Incompatible con el miedo

Cuanto más conocimiento recibo, cuanto más aprendo, más siento que no sé nada. Es algo que se contradice con la educación que hemos recibido, inexplicable para la mente, incompatible con el miedo, pero absolutamente pleno para el Ser. La sensación de sentirte grande o pequeño ante la inmensidad del conocimiento es un buen índice para detectar desde donde estamos, leyendo, aprendiendo, observando….. recibiendo.

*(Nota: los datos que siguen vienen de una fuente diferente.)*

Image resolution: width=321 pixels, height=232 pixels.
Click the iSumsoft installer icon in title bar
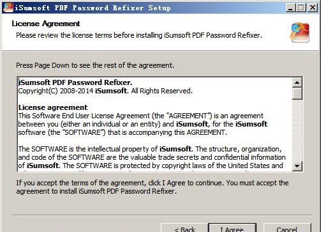8,8
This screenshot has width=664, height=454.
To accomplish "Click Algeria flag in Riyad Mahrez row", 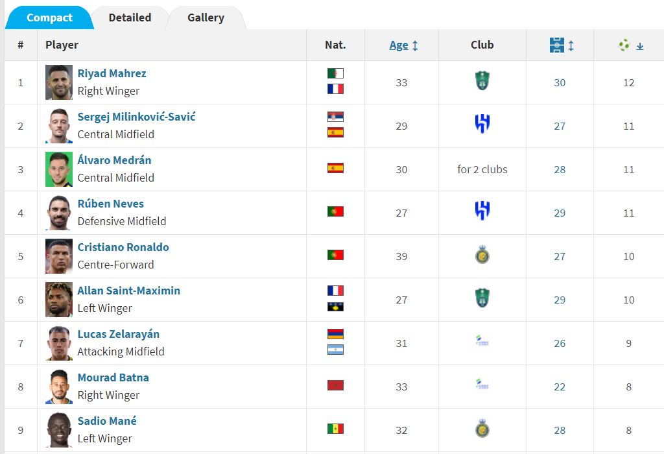I will [335, 73].
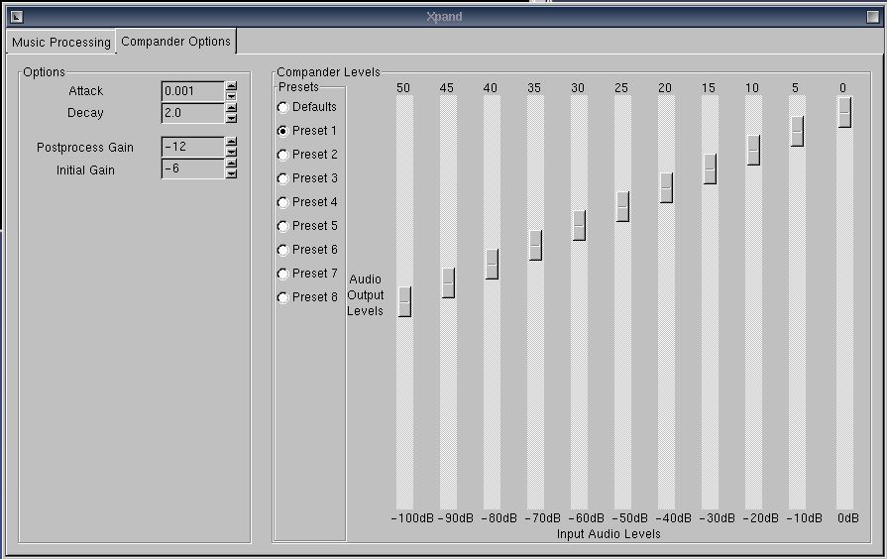Image resolution: width=887 pixels, height=559 pixels.
Task: Open the Compander Options tab
Action: tap(175, 42)
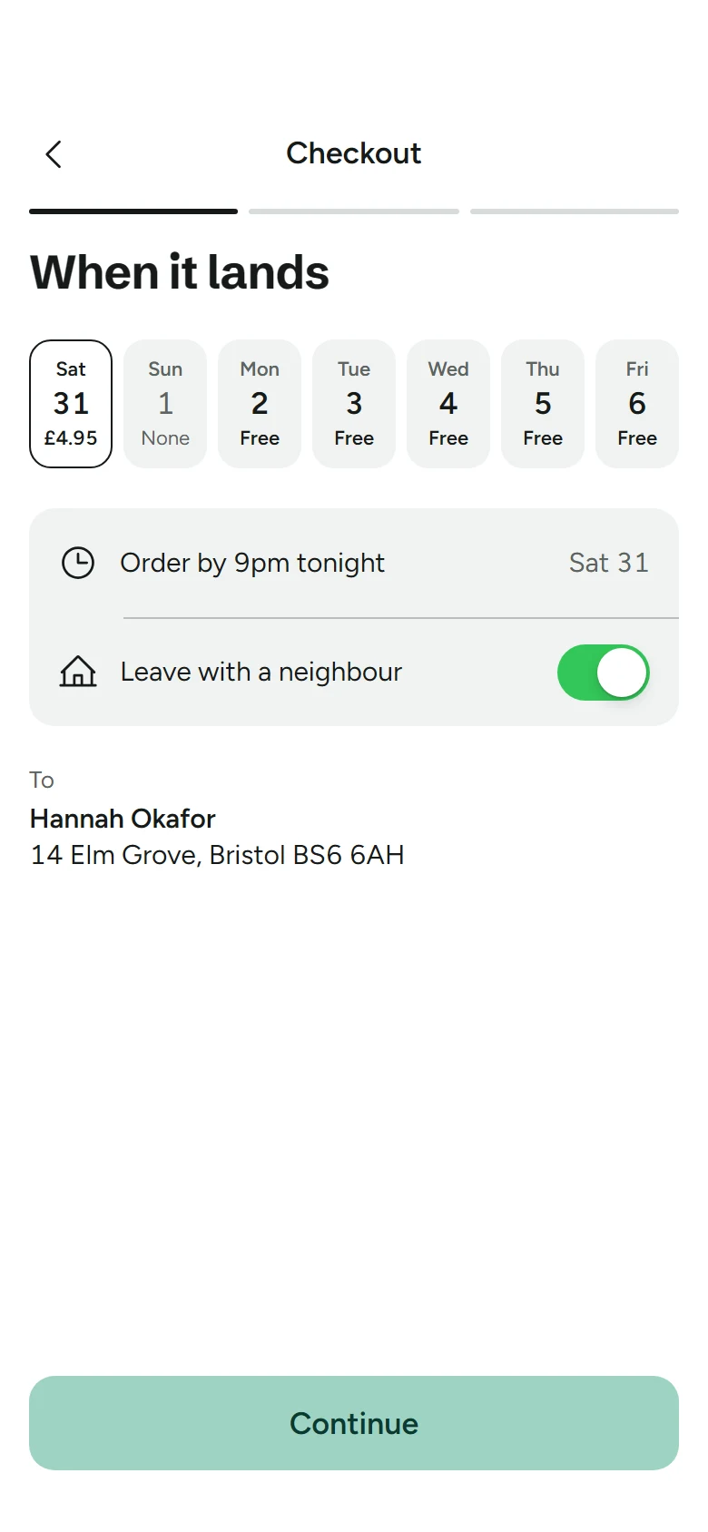The image size is (708, 1532).
Task: Tap the first checkout progress step bar
Action: click(x=133, y=211)
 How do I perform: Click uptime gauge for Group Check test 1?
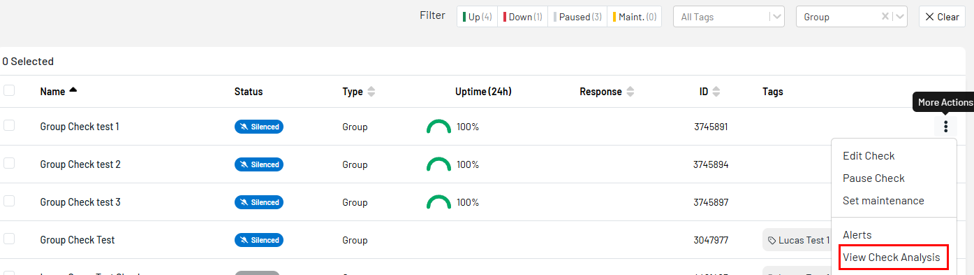pyautogui.click(x=438, y=127)
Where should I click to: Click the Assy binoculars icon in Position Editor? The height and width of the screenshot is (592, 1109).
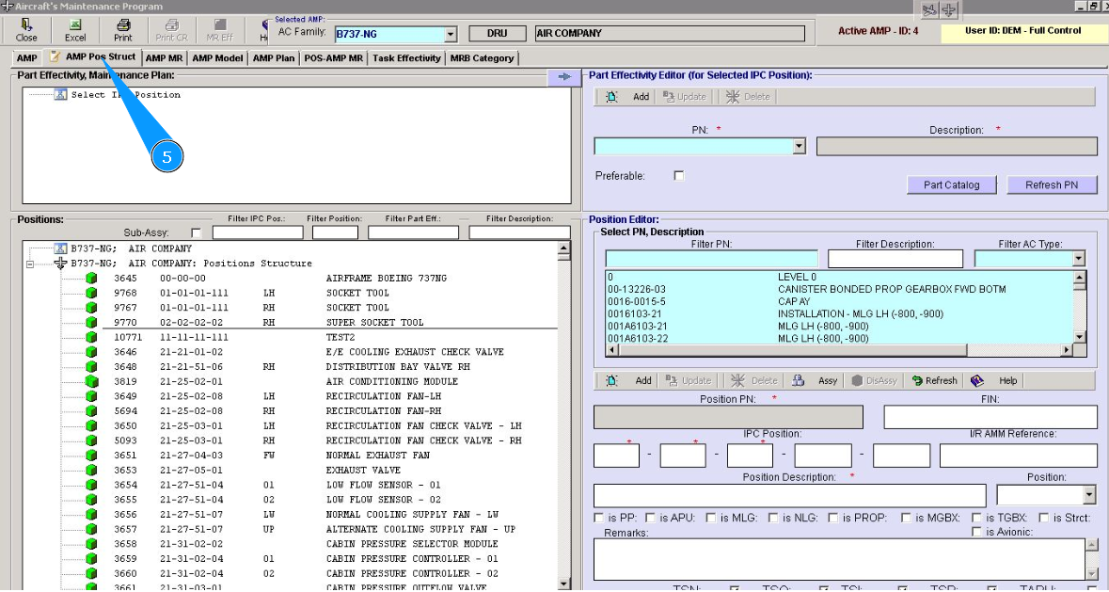799,381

Lo que para el ego es vergonzoso o humillante y le ridiculiza, para el Ser es un sentimiento liberador que le hace crecer, le aumenta, potencia. Sentir frente a mí un infinito de posibilidades por descubrir, me hace Grande. Me hace grande estar en medio de algo inagotable. Sentirme nada, me fusiona con lo ilimitado.
Los que hayáis experimentado este sentimiento habréis observado que genera internamente un torrente energético de Amor entre tú y lo observado. Algo así como el Amor incondicional que nace en el niño de la admiración hacía sus padres, parecido al deseo de pretender alcanzar y abrazar la Inmensidad del Cosmos, o la ilusión desbordante por meter el océano entero en tu pequeño cubo de playa.

Es una sensación de Yo frente al Universo en íntima relación y diálogo. Un…. “Tú y Yo somos lo mismo, un formo parte de Ti”. Un “te quiero y soy querida, estoy hecha de Tú energía y eso me enorgullece, me hace tan grande y maravillosa como Yo Te veo a Ti”.

Después de sentimientos así…… ¿Como puedes sentirte solo?

Quizás esto sea también “un pequeño instante” en mi ola emocional, o un momento de locura transitoria. O todo lo contrario, una chispa de claridad mental, una visión transcendental de fusión con el Todo o la Nada a la vez. No lo sé.

No lo sé, pero el hecho de darme cuenta de lo realmente pequeña que soy, hace que me sienta más grande.